What the exercise asks:
Please turn the lines below into a JSON list of strings, with one string per line and any blank lines left out.

Entries supplied:
§

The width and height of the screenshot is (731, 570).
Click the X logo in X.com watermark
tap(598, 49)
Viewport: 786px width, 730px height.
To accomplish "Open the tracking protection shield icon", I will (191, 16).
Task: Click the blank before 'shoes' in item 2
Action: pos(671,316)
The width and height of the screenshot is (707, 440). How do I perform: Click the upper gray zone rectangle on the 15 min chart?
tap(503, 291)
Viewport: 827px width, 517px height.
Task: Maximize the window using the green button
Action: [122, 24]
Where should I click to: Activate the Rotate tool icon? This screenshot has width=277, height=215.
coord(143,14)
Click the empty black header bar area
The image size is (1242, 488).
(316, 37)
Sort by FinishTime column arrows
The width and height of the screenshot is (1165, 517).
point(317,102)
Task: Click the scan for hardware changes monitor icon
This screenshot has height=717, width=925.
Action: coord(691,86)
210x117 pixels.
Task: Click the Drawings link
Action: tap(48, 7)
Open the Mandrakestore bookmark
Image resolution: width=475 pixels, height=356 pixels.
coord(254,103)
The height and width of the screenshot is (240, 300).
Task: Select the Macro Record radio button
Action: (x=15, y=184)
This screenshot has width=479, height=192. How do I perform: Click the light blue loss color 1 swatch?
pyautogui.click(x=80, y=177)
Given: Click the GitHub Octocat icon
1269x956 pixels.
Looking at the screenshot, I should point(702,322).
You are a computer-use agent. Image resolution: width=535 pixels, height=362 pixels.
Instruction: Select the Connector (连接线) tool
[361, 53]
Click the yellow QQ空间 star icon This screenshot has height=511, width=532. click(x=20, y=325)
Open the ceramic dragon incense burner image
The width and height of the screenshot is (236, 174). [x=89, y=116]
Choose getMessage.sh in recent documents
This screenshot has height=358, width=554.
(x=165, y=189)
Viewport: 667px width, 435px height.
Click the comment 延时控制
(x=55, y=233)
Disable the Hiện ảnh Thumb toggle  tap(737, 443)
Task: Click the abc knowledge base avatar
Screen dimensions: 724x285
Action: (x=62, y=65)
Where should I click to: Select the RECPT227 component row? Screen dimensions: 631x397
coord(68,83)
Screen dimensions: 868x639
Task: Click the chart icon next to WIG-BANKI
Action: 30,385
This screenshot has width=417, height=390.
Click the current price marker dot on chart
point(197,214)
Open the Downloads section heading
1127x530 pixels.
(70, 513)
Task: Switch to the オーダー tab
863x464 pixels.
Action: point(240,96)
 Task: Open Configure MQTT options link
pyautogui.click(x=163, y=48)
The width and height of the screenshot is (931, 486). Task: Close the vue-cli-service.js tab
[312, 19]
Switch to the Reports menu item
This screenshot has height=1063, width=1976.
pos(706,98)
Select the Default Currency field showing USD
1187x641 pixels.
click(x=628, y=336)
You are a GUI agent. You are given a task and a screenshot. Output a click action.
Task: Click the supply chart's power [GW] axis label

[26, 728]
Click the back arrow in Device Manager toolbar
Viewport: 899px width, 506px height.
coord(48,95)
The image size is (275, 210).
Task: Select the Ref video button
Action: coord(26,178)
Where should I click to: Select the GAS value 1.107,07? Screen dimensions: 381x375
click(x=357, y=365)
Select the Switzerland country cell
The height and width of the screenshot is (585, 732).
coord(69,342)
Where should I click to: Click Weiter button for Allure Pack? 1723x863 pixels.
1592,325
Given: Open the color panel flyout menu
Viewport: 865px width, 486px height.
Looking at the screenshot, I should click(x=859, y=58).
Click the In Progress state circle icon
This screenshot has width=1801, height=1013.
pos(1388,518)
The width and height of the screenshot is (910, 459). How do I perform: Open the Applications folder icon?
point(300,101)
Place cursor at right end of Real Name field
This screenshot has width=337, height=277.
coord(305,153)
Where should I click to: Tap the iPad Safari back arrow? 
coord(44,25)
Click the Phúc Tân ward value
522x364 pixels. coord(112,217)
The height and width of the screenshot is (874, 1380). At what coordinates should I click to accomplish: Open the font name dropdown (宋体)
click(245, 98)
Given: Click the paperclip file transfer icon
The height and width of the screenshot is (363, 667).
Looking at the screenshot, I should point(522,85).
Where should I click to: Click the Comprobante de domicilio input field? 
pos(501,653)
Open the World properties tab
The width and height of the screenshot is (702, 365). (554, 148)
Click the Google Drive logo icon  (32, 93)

§

Task solution:
[
  "The width and height of the screenshot is (731, 570).",
  "Click the X logo in X.com watermark",
  "tap(598, 49)",
  "Viewport: 786px width, 730px height.",
  "To accomplish \"Open the tracking protection shield icon\", I will (191, 16).",
  "Task: Click the blank before 'shoes' in item 2",
  "Action: pos(671,316)",
  "The width and height of the screenshot is (707, 440). How do I perform: Click the upper gray zone rectangle on the 15 min chart?",
  "tap(503, 291)",
  "Viewport: 827px width, 517px height.",
  "Task: Maximize the window using the green button",
  "Action: [122, 24]",
  "Where should I click to: Activate the Rotate tool icon? This screenshot has width=277, height=215.",
  "coord(143,14)",
  "Click the empty black header bar area",
  "The image size is (1242, 488).",
  "(316, 37)",
  "Sort by FinishTime column arrows",
  "The width and height of the screenshot is (1165, 517).",
  "point(317,102)",
  "Task: Click the scan for hardware changes monitor icon",
  "This screenshot has height=717, width=925.",
  "Action: coord(691,86)",
  "210x117 pixels.",
  "Task: Click the Drawings link",
  "Action: tap(48, 7)",
  "Open the Mandrakestore bookmark",
  "Image resolution: width=475 pixels, height=356 pixels.",
  "coord(254,103)",
  "The height and width of the screenshot is (240, 300).",
  "Task: Select the Macro Record radio button",
  "Action: (x=15, y=184)",
  "This screenshot has width=479, height=192. How do I perform: Click the light blue loss color 1 swatch?",
  "pyautogui.click(x=80, y=177)",
  "Given: Click the GitHub Octocat icon",
  "1269x956 pixels.",
  "Looking at the screenshot, I should point(702,322).",
  "You are a computer-use agent. Image resolution: width=535 pixels, height=362 pixels.",
  "Instruction: Select the Connector (连接线) tool",
  "[361, 53]",
  "Click the yellow QQ空间 star icon This screenshot has height=511, width=532. click(x=20, y=325)",
  "Open the ceramic dragon incense burner image",
  "The width and height of the screenshot is (236, 174). [x=89, y=116]",
  "Choose getMessage.sh in recent documents",
  "This screenshot has height=358, width=554.",
  "(x=165, y=189)",
  "Viewport: 667px width, 435px height.",
  "Click the comment 延时控制",
  "(x=55, y=233)",
  "Disable the Hiện ảnh Thumb toggle  tap(737, 443)",
  "Task: Click the abc knowledge base avatar",
  "Screen dimensions: 724x285",
  "Action: (x=62, y=65)",
  "Where should I click to: Select the RECPT227 component row? Screen dimensions: 631x397",
  "coord(68,83)",
  "Screen dimensions: 868x639",
  "Task: Click the chart icon next to WIG-BANKI",
  "Action: 30,385",
  "This screenshot has width=417, height=390.",
  "Click the current price marker dot on chart",
  "point(197,214)",
  "Open the Downloads section heading",
  "1127x530 pixels.",
  "(70, 513)",
  "Task: Switch to the オーダー tab",
  "863x464 pixels.",
  "Action: point(240,96)",
  " Task: Open Configure MQTT options link",
  "pyautogui.click(x=163, y=48)",
  "The width and height of the screenshot is (931, 486). Task: Close the vue-cli-service.js tab",
  "[312, 19]",
  "Switch to the Reports menu item",
  "This screenshot has height=1063, width=1976.",
  "pos(706,98)",
  "Select the Default Currency field showing USD",
  "1187x641 pixels.",
  "click(x=628, y=336)",
  "You are a GUI agent. You are given a task and a screenshot. Output a click action.",
  "Task: Click the supply chart's power [GW] axis label",
  "[26, 728]",
  "Click the back arrow in Device Manager toolbar",
  "Viewport: 899px width, 506px height.",
  "coord(48,95)",
  "The image size is (275, 210).",
  "Task: Select the Ref video button",
  "Action: coord(26,178)",
  "Where should I click to: Select the GAS value 1.107,07? Screen dimensions: 381x375",
  "click(x=357, y=365)",
  "Select the Switzerland country cell",
  "The height and width of the screenshot is (585, 732).",
  "coord(69,342)",
  "Where should I click to: Click Weiter button for Allure Pack? 1723x863 pixels.",
  "1592,325",
  "Given: Open the color panel flyout menu",
  "Viewport: 865px width, 486px height.",
  "Looking at the screenshot, I should click(x=859, y=58).",
  "Click the In Progress state circle icon",
  "This screenshot has width=1801, height=1013.",
  "pos(1388,518)",
  "The width and height of the screenshot is (910, 459). How do I perform: Open the Applications folder icon?",
  "point(300,101)",
  "Place cursor at right end of Real Name field",
  "This screenshot has width=337, height=277.",
  "coord(305,153)",
  "Where should I click to: Tap the iPad Safari back arrow? ",
  "coord(44,25)",
  "Click the Phúc Tân ward value",
  "522x364 pixels. coord(112,217)",
  "The height and width of the screenshot is (874, 1380). At what coordinates should I click to accomplish: Open the font name dropdown (宋体)",
  "click(245, 98)",
  "Given: Click the paperclip file transfer icon",
  "The height and width of the screenshot is (363, 667).",
  "Looking at the screenshot, I should point(522,85).",
  "Where should I click to: Click the Comprobante de domicilio input field? ",
  "pos(501,653)",
  "Open the World properties tab",
  "The width and height of the screenshot is (702, 365). (554, 148)",
  "Click the Google Drive logo icon  (32, 93)"
]